* **EXTRAIT FOURNI**
────

Aux termes de l’article L. 4624-2 du code du travail, créé par la loi du 9 novembre 2010 (JO du 10), « Un dossier médical en santé au travail, constitué par le médecin du travail, retrace dans le respect du secret médical les informations relatives à l’état de santé du travailleur, aux expositions auxquelles il a été soumis ainsi que les avis et propositions du médecin du travail, notamment celles formulées en application de l’article L. 4624-1. Ce dossier ne peut être communiqué qu’au médecin de son choix, à la demande de l’intéressé. En cas de risque pour la santé publique ou à sa demande, le médecin du travail le transmet au médecin inspecteur du travail. Ce dossier peut être communiqué à un autre médecin du travail dans la continuité de la prise en charge, sauf refus du travailleur. Le travailleur, ou en cas de décès de celui-ci toute personne autorisée par les articles L. 1110-4 et L. 1111-7 du code de la santé publique, peut demander la communication de ce dossier. »
Les conditions de mise en œuvre de cette dispositions seront fixées par décret (à paraître).

────

* **Données enregistrées**
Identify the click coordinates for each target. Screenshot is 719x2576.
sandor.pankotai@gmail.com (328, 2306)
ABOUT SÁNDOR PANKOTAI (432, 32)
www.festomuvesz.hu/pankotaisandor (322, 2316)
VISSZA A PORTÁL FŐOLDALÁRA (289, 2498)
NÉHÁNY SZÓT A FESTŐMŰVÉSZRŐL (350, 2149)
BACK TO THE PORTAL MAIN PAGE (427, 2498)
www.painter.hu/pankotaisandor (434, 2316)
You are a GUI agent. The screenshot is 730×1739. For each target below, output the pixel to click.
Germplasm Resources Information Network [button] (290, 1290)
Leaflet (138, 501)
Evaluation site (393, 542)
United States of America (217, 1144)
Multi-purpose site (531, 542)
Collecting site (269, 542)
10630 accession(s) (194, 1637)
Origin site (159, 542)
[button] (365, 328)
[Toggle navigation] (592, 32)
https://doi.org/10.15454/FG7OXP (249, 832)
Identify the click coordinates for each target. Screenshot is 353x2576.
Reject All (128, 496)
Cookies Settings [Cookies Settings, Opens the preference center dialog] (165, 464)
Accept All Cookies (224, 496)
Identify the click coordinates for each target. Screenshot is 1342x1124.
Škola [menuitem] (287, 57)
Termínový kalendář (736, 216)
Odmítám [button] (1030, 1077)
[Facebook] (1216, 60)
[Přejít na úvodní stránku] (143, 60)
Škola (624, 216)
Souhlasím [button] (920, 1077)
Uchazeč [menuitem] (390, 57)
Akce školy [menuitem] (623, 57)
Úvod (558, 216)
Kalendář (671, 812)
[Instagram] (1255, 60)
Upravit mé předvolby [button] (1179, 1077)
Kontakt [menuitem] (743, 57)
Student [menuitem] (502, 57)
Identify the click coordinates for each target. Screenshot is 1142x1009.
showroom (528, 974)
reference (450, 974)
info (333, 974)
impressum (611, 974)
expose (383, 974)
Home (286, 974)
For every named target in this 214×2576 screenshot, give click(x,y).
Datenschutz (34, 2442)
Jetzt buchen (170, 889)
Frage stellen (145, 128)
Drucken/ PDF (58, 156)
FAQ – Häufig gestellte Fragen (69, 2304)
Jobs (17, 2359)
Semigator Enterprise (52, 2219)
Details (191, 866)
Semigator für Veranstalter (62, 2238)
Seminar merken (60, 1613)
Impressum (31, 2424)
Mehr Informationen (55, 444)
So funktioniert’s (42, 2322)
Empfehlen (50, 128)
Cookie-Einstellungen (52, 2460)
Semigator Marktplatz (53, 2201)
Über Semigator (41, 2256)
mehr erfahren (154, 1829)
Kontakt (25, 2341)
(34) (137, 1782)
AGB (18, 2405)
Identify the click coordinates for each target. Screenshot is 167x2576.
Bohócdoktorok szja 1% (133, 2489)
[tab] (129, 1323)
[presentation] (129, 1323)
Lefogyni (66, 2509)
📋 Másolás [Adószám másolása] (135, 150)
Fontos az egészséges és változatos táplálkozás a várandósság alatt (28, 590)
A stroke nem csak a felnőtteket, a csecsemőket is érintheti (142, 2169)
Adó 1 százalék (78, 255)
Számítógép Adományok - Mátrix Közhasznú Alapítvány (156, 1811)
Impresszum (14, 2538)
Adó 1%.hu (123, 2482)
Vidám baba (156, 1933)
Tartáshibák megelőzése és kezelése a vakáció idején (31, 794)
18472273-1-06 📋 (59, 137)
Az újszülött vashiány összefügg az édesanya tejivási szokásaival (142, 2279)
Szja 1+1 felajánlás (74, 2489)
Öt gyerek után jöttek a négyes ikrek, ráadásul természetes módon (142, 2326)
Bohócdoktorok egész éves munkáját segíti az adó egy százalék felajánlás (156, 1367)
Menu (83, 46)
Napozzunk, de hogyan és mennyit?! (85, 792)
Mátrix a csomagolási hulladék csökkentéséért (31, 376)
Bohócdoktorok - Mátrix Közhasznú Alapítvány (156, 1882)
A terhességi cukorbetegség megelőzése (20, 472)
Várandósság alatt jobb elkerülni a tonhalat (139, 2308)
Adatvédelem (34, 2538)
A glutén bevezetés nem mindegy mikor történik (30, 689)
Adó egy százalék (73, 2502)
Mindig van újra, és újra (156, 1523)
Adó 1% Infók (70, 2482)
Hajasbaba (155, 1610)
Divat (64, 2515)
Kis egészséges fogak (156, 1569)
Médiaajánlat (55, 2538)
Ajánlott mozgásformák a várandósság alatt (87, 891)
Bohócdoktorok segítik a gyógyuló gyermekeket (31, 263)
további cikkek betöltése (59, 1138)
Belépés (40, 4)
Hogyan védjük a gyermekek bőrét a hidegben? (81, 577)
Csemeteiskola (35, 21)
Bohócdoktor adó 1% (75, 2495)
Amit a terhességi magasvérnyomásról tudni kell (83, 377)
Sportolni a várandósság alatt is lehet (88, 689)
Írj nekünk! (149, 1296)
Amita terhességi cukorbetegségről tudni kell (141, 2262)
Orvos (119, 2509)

────

* **CONSIGNES DE TRAVAIL**
**1.** D'après l'extrait sur le dossier médical en santé au travail, à qui le médecin du travail transmet-il ce dossier en cas de risque pour la santé publique ?
**2.** Poursuivez, s'il vous plaît, l'extrait sur le dossier médical en santé au travail après sa dernière phrase.

* **RÉPONSES DE L'ACTIVITÉ**
**1.** Au médecin inspecteur du travail.

**2.**
D’ores et déjà, en application de l’article D. 4624-46 du code du travail, le médecin du travail doit, au moment de la visite d’embauche, constituer un dossier médical qu’il ne peut communiquer qu’au médecin inspecteur du travail, ou, à la demande de l’intéressé, au médecin de son choix, et le compléter après chaque examen médical ultérieur.

Les salariés doivent également bénéficier d’un examen par le médecin du travail, lors de la reprise du travail et au plus tard dans un délai de 8 jours :

* après une absence pour cause de maladie professionnelle ;
* après une absence d’au moins 8 jours pour un accident du travail ou d’une absence d’au moins 21 jours à la suite d’une maladie ou à un accident non professionnel ;
* en cas d’absences répétées pour raisons de santé ;
* après un congé de maternité.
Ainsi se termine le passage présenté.